Loneliness and isolation can have just as damaging an effect on their sense of wellbeing as their physical ailments. Build connections by:
- Local Activities
They need to keep busy with inclusive social activities for seniors to exercise their mind and body. Their local centers can provide drop-in services and activities. These things are great for helping seniors to develop a new network of friends who share their interests.
- Internet
Does your relative have access to the internet? No one is too old to enjoy the internet and the connectivity that it brings. Use technology to open your loved one’s world, beyond the four walls of home. Being able to Skype friends and family is a wonderful way to interact face-to-face. You will benefit too as you can see for yourself how they are doing.
- Technology
Technological innovations, such as a medical alert system, can help your relative feel confident that there is someone who will respond to them in times of need. It helps to remove the ‘what if’ scenario that you are faced with as a long distance care giver.
Discuss Their Living Situation
When you live far away from your parents or elderly relatives, you can often feel powerless when it comes to providing care for them, especially if they need special assistance. As much as you can call them daily and set up their home so that they’re comfortable, you may need a little more than this to ensure the safety of your loved one. If this is the case for your family, you may want to consider Senior Living Communities, which offer a sense of freedom and comradery for the older generation. Not only will your relatives have access to round the clock medical care, but they will also have the opportunity to socialize with likeminded people in the same location.
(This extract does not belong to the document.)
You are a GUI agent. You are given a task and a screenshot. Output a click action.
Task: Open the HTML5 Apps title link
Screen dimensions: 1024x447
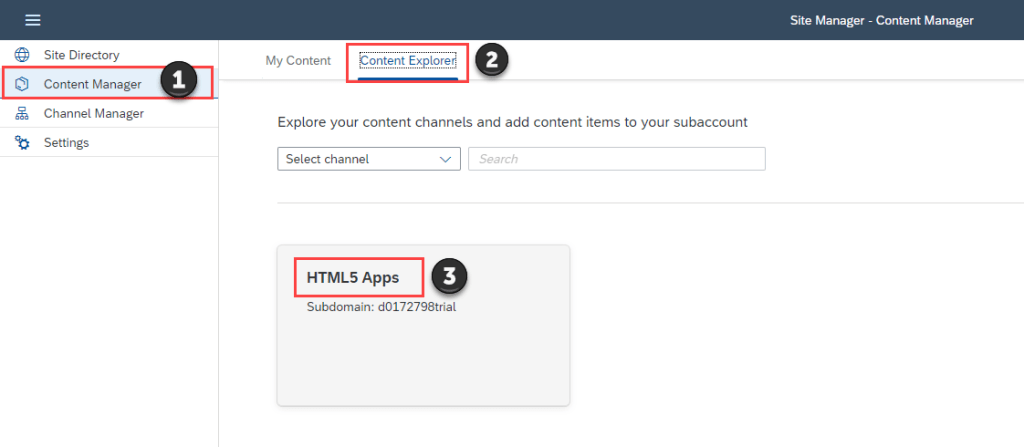(352, 278)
In these types of facilities, your loved one can also benefit from housekeeping, fresh daily meals, tailored healthcare and fitness facilities, so that their all round wellbeing truly comes first. Senior communities are carefully designed and thought out so that each individual can take what they need from the services and find their own form of happiness wherever they choose to live. If you can take some time out to visit a local facility with your loved one, this will give you the opportunity to see it for yourself and help them to settle into a community that has their needs at heart.
Manage Their Affairs
Just because there is a physical distance between you, does not mean that you can’t help to manage their affairs. Seniors often worry about how they are going to manage their finances, property or even making day-to-day decisions. It’s prudent to set up an Enduring Power of Attorney (EPA), which means that you can act on your relative’s behalf to pay bills, deposit and invest money.
With an EPA in place, you will be able to help them make decisions about their everyday. Now you can provide them long distance care without having to carry the financial burden yourself. Two examples of activities are online grocery shopping and changing utility providers.
Final Words on Long Distance Care
Lastly, while you will worry about your elderly relative, you need to find the balance between helping them and being overbearing. So, talk to them regularly to find out about what their needs are. Make note of their needs and find solutions. That’s instead of just assuming what you suspect to be their needs.
By developing a network of support in their local community, your elderly relatives can retain a sense of independence without being overly dependent on your long distance care and support.
Photo by Andrea Piacquadio from Pexels (Canva Free).

These are great suggestions. We should always do whatever we can to help our aging parents. No matter the distance, we can always show love. “We should love, not in word or with the tongue, but in deed and truth” (1 John 3:18) I’ve seen this in my own family and my grandmother lived a lot longer due to the care she received by family.
Great information Christy <3
Excellent advice. Thank you for sharing!
All good advice Christy, I know my brothers found it so hard as my mum came to the end of her days. Two of them are in America and one in Holland so they were a long way away.
Excellent reminder of the importance of social connectedness, feeling a sense of belonging, feeling valued and of being an important part of something and having the courage to face up to all life’s challenges.
This is excellent information, Christy. My family can also relate to SO much of this given what’s happened with my dad’s parents. Thanks for sharing.
This is such a caring and sweet post! I hope when I am older, loved ones will extend the same to me. Thanks for sharing this!
A very timley post for me. Thank you, friend.
Excellent information. My 90 year old mom is in Canada and I am in Spain. Skyping has been a valuable part of us staying connected. She loves being able to see me. I also have friends and family who live nearby stop in and give me reports. It has worked much better than I thought it would.